START Data under study

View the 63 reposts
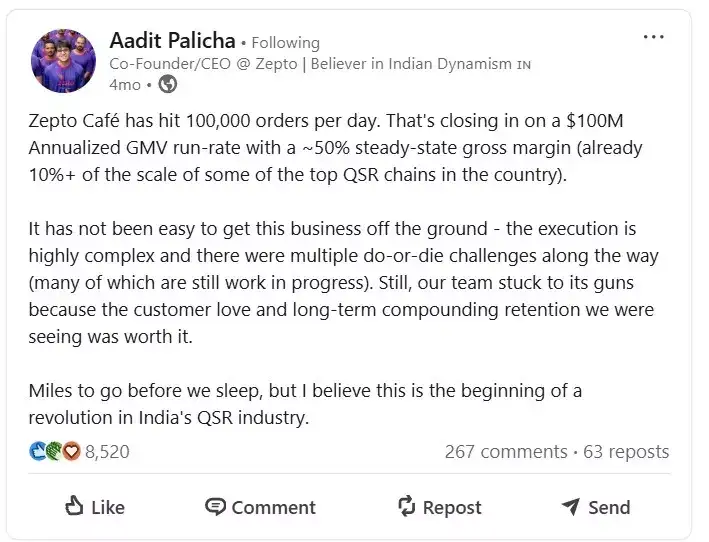Viewport: 709px width, 542px height. (x=626, y=452)
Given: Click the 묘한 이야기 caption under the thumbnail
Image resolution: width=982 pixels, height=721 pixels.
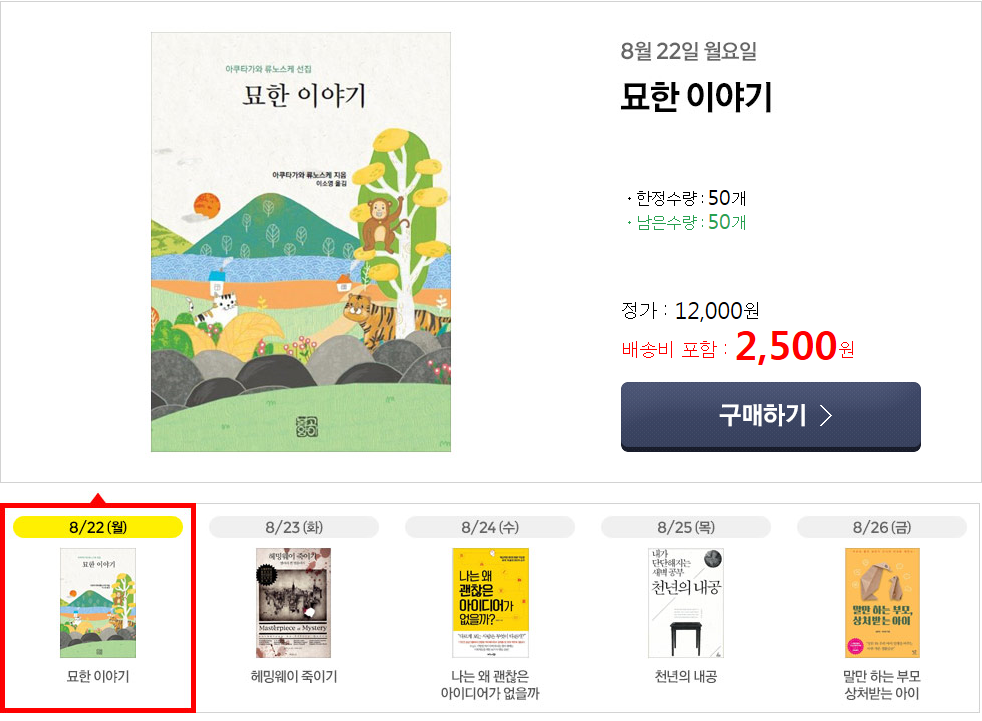Looking at the screenshot, I should click(98, 677).
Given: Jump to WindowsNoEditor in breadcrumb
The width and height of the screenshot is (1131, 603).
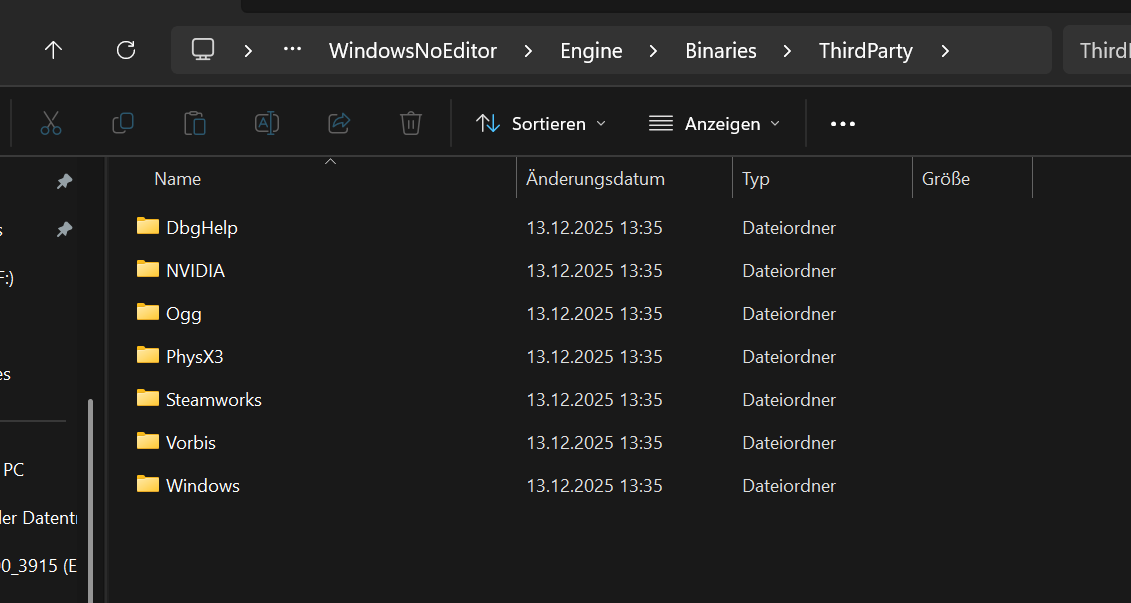Looking at the screenshot, I should 413,51.
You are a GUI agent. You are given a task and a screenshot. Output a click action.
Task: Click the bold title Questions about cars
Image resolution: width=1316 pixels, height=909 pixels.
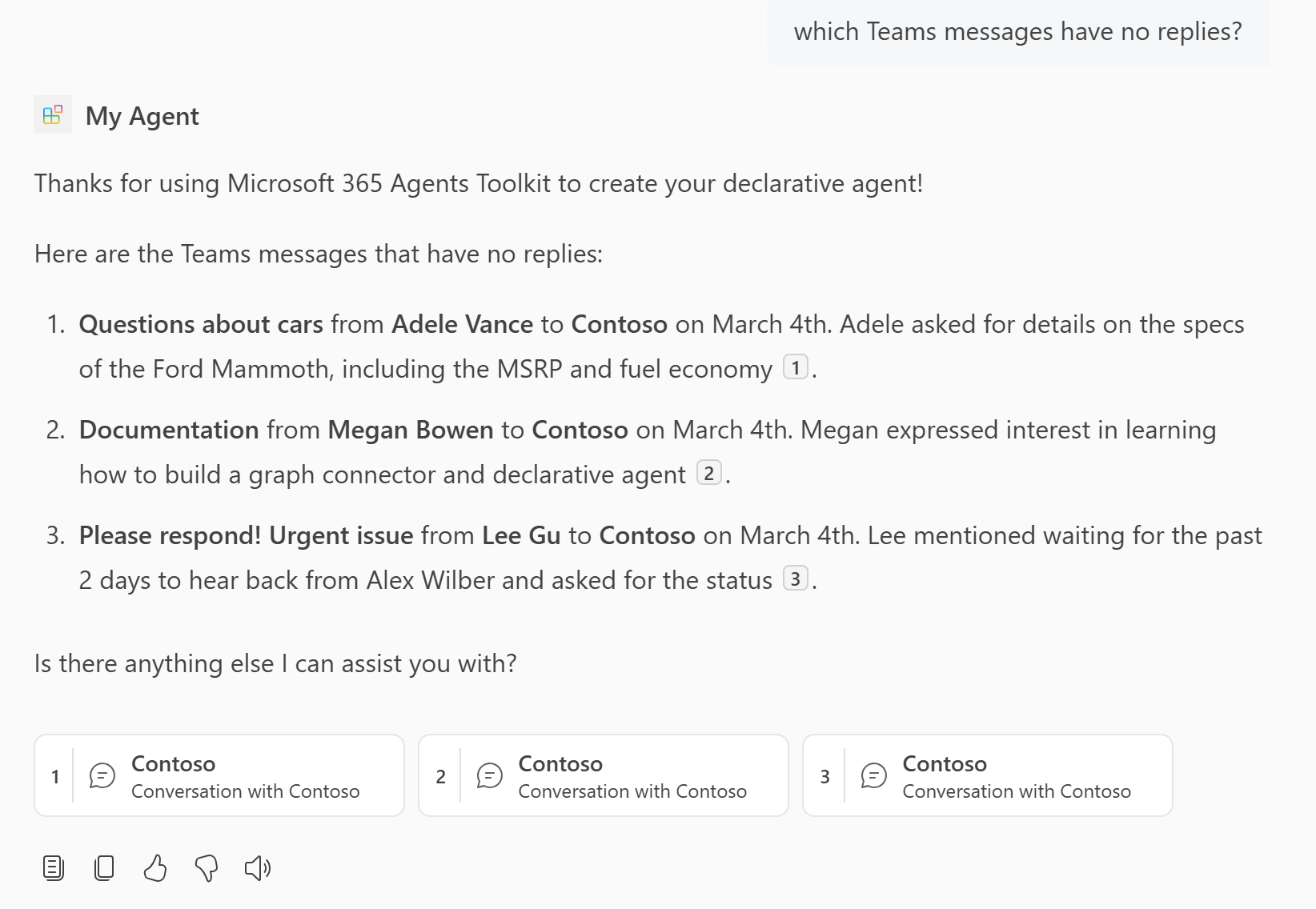(201, 324)
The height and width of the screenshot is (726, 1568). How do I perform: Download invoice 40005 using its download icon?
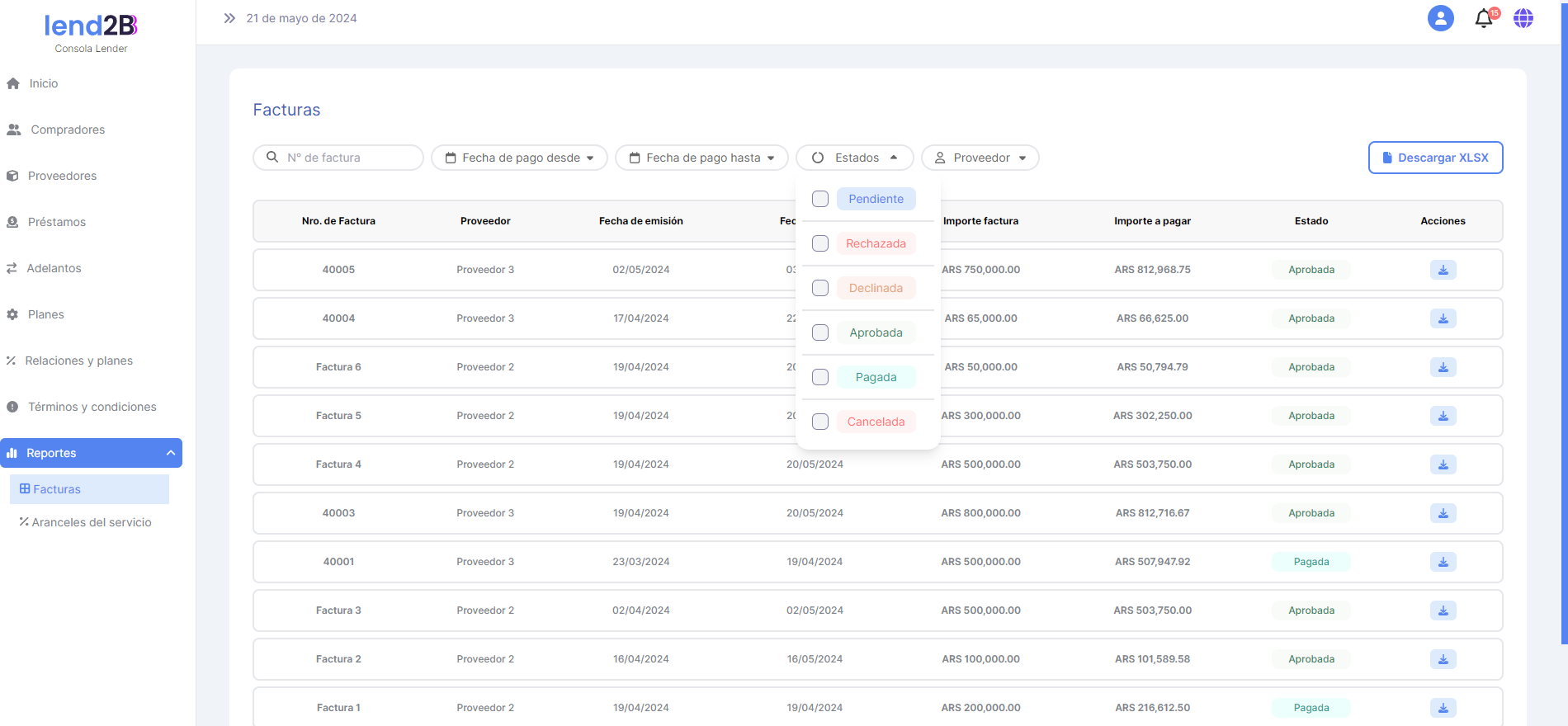1443,270
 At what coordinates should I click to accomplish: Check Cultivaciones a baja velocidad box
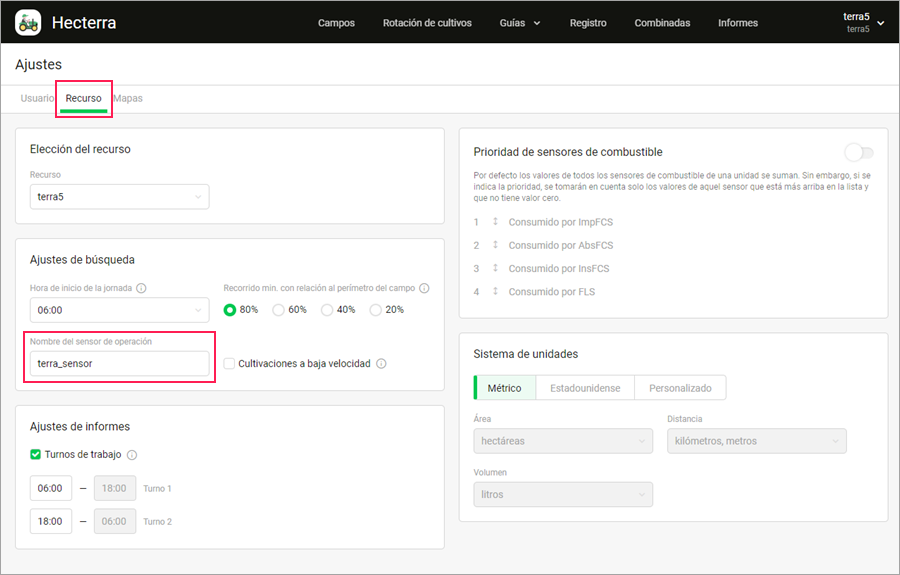[229, 364]
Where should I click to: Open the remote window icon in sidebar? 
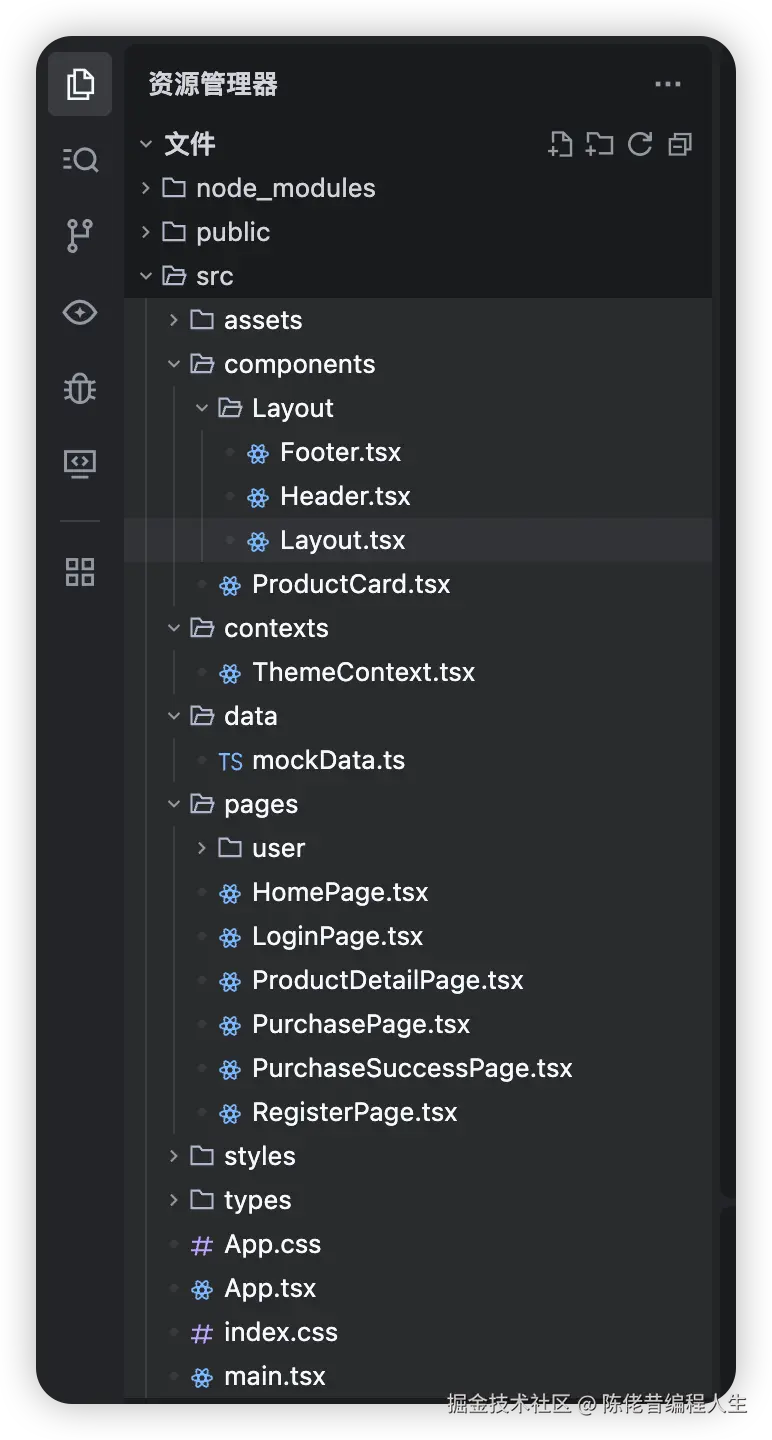80,463
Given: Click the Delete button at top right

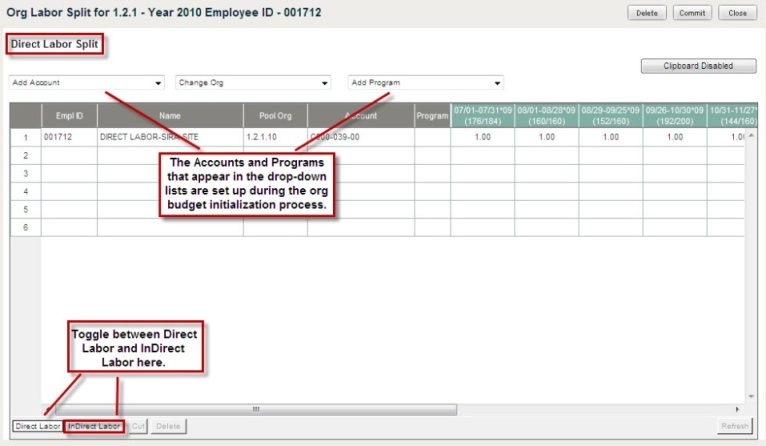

END Data under study

What you are asked to do ▸ Write out all the entries word for word, but skip any images.

Written response ▸
View the 63 reposts
Viewport: 709px width, 542px height. (x=626, y=452)
Given: Click the 묘한 이야기 caption under the thumbnail
Image resolution: width=982 pixels, height=721 pixels.
Looking at the screenshot, I should click(98, 677).
Given: Jump to WindowsNoEditor in breadcrumb
The width and height of the screenshot is (1131, 603).
Looking at the screenshot, I should 413,51.
You are a GUI agent. You are given a task and a screenshot. Output a click action.
Task: Click the bold title Questions about cars
Image resolution: width=1316 pixels, height=909 pixels.
(201, 324)
The height and width of the screenshot is (726, 1568). How do I perform: Download invoice 40005 using its download icon?
1443,270
 At what coordinates should I click to accomplish: Check Cultivaciones a baja velocidad box
[229, 364]
Where should I click to: Open the remote window icon in sidebar? 
80,463
Given: Click the Delete button at top right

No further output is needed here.